What you will do:
1. From the passage on risks for a CRM center of excellence, list every business goal it gives as something the strategy might include.
2. Carry on the passage about risks for a CRM center of excellence, starting after its final sentence.

Text block:
○ ○ ○ ○

Using specialized resources outside their areas of expertise or using general resources across all tasks isn't a CoE, it's a helpdesk, and will not deliver the expected benefits.
To mitigate this risk, establish a clear mission backed with a scope of specific services. While the original scope of services may be small, the CoE will demonstrate true expertise that delivers meaningful outcomes and significant payback. Over time, you can expand the scope of services.
Risk 2: Poor Strategy or Roadmap
A CoE strategy is a lot like a map. You need to understand where you are starting from, define where you want to go and plot the shortest route to get there.
Your company's business strategy architects the competitive advantages and go to market plan that drive company growth. Your CoE strategy should show how to engineer the CRM software to achieve business outcomes that align and support the company's business strategy.
That may include revenue goals such as increased customer acquisitions, customer lifetime value or customer tenure, or cost savings goals such as lower cost to serve or higher staff productivity.
It's important to remember that Customer Relationship Management isn't a software application. It's a business strategy aimed at growing mutually rewarding and profitable customer relationships. And that business strategy is empowered with enabling technology called CRM software. Don't confuse strategy with software.

○ ○ ○ ○

Dataset excerpt:
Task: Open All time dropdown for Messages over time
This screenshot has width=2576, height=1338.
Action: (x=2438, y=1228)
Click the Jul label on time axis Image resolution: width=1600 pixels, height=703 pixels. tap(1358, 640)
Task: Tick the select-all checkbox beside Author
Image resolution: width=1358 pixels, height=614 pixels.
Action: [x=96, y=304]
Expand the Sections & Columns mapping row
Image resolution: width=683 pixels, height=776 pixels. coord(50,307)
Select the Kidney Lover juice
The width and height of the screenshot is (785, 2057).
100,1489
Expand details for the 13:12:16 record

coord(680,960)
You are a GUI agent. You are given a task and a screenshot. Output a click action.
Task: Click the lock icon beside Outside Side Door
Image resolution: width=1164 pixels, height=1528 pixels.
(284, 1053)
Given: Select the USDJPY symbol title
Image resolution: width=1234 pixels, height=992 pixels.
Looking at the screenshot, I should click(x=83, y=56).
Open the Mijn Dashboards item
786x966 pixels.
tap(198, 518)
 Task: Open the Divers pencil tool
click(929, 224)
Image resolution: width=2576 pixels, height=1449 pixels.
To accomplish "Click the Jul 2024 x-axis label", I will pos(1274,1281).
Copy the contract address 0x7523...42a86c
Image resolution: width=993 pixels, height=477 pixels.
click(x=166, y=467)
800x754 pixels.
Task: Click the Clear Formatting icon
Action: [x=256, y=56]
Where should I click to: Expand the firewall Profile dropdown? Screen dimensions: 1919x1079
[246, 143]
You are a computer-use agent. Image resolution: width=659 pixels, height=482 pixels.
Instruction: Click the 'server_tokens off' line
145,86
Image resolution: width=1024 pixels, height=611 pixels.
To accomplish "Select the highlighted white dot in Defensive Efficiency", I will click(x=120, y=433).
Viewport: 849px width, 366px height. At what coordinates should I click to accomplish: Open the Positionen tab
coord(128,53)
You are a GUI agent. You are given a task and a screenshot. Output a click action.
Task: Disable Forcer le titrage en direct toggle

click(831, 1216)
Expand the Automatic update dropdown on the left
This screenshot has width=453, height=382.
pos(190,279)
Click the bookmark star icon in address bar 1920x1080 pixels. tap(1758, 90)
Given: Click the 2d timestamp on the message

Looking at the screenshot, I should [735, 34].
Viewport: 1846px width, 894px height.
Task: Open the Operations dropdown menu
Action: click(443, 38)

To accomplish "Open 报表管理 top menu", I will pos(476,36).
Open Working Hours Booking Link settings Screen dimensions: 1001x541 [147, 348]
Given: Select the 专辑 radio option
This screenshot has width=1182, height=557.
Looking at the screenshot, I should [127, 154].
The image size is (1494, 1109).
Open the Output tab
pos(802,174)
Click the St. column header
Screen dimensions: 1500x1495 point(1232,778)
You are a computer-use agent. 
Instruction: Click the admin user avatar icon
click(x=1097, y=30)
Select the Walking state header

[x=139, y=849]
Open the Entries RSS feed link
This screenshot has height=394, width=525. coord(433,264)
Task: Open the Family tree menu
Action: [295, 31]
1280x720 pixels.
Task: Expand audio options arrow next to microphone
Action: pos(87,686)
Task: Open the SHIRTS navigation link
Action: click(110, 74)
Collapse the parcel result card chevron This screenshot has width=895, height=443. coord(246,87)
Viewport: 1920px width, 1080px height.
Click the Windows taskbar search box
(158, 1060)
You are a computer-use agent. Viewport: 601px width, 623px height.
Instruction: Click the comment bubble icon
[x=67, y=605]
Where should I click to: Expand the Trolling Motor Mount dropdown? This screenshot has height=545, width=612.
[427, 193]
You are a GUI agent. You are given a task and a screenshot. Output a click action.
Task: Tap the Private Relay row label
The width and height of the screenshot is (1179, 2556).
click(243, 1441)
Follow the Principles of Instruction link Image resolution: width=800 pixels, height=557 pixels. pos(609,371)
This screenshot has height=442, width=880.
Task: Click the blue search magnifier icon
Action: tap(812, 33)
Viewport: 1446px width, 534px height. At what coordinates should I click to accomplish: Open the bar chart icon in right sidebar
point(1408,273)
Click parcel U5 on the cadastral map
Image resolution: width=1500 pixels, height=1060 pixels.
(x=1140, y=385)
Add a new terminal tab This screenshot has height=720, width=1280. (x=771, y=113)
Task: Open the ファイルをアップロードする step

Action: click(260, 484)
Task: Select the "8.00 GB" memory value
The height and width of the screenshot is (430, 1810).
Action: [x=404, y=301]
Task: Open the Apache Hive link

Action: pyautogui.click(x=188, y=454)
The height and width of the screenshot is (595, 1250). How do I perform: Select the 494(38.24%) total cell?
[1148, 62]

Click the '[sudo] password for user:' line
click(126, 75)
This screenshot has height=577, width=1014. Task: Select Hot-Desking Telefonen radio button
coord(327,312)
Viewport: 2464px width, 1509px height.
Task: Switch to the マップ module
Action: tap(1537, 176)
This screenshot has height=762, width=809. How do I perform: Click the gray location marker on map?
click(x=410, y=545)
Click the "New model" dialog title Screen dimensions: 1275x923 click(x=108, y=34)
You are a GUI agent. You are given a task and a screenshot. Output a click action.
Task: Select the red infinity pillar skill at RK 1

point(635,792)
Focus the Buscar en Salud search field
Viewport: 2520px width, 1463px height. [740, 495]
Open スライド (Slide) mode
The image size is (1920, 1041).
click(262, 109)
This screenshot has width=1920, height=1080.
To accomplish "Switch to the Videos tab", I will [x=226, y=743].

○ ○ ○ ○

Written answers:
1.
- Increased customer acquisitions
- Customer lifetime value
- Customer tenure
- Lower cost to serve
- Higher staff productivity

2.
Also avoid deploying technology in the absence of accompanying strategy. It's important that any technology application show specifically how strategy, people, processes and software are optimally orchestrated to directly impact the company's most important customer and revenue objectives.
You can manage technology without an accompanying strategy, but what normally happens is the results slip from strategic objectives to tactical goals such as getting data into a system, measuring staff activities or producing a sales pipeline report. These may be valid goals but do little to nothing to improve customer relationships or contribute to the company growth strategy.
And if your CRM software doesn't improve your customer relationships, well then, you miss the point of Customer Relationship Management, and will instead revert to CDM (Customer Data Management). CDM may have some value but falls woefully short in helping the company achieve its most important business objectives.
Instead, develop a CoE CRM strategy that directly supports the company's business priorities, and makes the technology and the CoE something the company cannot live without.
Risk 3: Culture Challenges
When implementing CoEs at clients it's the culture issues that seem to most surprise CoE staff.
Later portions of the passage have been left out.